Your output should be the line with "Click the SPG column header" plus all following lines to the end of the records, exactly as written and nothing more.

Data listing: Begin

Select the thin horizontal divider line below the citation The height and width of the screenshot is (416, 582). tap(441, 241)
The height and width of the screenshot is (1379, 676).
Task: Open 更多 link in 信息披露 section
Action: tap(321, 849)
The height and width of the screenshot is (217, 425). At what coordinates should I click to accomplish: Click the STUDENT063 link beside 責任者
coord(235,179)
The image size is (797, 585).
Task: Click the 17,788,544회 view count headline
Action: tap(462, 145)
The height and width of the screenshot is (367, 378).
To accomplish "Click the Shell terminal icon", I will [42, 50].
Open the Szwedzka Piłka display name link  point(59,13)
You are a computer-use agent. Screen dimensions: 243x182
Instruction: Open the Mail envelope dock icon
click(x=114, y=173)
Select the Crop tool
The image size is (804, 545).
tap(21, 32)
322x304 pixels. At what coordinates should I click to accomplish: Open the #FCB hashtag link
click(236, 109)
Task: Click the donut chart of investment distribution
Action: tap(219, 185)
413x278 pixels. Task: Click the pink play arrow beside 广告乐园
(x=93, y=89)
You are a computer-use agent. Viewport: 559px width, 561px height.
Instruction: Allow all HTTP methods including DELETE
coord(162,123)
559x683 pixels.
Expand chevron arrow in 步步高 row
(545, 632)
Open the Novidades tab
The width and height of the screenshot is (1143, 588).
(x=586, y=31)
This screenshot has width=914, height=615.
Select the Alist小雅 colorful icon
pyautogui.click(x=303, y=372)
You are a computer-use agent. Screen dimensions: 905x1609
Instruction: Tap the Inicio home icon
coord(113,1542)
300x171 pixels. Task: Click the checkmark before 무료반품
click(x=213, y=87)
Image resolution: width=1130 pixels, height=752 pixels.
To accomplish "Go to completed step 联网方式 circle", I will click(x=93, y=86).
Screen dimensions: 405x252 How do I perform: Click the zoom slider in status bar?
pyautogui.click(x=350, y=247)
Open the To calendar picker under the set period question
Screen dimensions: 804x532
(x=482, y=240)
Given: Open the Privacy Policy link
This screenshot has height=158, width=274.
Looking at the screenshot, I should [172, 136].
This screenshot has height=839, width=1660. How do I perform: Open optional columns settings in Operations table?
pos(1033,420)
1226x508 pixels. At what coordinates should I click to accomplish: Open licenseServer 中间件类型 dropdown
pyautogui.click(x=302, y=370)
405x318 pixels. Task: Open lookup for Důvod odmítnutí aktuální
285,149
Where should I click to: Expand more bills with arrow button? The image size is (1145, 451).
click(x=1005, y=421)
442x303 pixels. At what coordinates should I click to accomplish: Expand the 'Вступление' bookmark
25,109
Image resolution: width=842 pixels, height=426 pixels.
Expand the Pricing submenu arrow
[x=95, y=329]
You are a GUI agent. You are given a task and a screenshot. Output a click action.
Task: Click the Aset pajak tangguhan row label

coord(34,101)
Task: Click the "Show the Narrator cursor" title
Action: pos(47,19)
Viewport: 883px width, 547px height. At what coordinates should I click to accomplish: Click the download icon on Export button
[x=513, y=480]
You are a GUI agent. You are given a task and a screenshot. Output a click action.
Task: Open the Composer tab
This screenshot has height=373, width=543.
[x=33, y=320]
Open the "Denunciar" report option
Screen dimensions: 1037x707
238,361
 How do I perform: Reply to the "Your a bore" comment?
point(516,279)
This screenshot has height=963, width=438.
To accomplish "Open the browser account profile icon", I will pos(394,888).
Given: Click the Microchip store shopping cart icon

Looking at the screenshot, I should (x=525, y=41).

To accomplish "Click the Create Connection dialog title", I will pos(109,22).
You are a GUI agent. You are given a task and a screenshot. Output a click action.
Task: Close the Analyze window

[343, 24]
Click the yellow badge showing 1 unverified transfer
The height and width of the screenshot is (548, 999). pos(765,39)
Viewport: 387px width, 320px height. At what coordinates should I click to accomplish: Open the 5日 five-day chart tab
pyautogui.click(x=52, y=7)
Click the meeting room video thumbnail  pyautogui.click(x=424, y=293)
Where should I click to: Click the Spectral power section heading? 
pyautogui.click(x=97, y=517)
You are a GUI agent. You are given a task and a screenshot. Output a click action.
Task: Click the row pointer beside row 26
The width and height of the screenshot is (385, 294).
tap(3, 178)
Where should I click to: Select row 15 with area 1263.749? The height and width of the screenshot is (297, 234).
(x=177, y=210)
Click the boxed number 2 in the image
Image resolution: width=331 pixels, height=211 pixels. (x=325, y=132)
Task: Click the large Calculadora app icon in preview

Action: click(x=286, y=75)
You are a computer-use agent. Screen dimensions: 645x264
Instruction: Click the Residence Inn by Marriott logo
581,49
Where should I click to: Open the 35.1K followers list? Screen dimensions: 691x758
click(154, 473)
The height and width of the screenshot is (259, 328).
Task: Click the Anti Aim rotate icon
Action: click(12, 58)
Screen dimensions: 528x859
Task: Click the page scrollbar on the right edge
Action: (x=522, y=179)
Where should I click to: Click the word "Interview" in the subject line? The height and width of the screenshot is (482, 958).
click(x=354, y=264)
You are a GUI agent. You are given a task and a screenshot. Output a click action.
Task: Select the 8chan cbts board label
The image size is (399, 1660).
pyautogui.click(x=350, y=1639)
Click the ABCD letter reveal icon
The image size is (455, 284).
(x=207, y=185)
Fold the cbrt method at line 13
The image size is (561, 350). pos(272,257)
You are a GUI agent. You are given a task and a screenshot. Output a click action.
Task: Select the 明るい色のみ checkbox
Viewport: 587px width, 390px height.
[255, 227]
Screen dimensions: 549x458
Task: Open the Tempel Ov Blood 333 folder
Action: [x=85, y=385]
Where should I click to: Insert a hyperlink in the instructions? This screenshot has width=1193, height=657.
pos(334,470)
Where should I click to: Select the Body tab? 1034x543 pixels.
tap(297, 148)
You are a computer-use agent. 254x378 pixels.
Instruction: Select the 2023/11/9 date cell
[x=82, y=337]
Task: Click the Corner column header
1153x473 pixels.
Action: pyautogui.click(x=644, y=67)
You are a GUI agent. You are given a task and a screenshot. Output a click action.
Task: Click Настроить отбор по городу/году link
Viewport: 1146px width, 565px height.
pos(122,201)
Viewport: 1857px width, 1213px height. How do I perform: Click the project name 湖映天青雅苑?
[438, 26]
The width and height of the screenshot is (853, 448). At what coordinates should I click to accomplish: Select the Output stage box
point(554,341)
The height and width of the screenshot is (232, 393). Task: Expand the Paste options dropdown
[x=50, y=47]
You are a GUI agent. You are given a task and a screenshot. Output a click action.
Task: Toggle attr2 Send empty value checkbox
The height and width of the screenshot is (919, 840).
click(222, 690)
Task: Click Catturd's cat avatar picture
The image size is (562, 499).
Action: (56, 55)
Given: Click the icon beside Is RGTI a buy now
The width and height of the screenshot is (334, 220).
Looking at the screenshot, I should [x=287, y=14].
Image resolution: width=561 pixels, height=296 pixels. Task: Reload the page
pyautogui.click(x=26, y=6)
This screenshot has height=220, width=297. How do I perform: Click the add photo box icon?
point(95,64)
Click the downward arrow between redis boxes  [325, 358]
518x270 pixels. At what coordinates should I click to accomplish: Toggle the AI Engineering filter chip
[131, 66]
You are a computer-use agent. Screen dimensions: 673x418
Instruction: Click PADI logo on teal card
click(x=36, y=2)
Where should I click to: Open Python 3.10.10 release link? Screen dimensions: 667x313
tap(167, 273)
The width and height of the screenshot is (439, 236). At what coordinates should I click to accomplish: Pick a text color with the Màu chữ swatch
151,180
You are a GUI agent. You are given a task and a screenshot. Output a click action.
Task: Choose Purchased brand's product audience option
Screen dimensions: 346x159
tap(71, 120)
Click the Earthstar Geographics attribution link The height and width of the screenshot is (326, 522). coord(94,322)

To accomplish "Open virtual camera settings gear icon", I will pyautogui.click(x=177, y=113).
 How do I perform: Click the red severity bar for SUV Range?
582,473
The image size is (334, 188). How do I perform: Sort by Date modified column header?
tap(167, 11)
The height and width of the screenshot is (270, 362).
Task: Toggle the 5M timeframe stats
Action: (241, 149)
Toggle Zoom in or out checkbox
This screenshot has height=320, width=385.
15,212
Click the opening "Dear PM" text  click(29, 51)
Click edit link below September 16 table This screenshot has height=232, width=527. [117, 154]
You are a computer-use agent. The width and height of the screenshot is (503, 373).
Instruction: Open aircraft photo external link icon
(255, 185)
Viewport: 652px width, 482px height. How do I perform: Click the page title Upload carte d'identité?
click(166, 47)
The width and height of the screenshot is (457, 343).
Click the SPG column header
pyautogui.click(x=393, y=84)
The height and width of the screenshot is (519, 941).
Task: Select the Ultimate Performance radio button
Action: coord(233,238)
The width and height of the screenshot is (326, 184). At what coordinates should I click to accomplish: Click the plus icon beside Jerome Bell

Data listing: End

- Answer box
Click the SPG column header
pyautogui.click(x=393, y=84)
The height and width of the screenshot is (519, 941).
Task: Select the Ultimate Performance radio button
Action: coord(233,238)
The width and height of the screenshot is (326, 184). At what coordinates should I click to accomplish: Click the plus icon beside Jerome Bell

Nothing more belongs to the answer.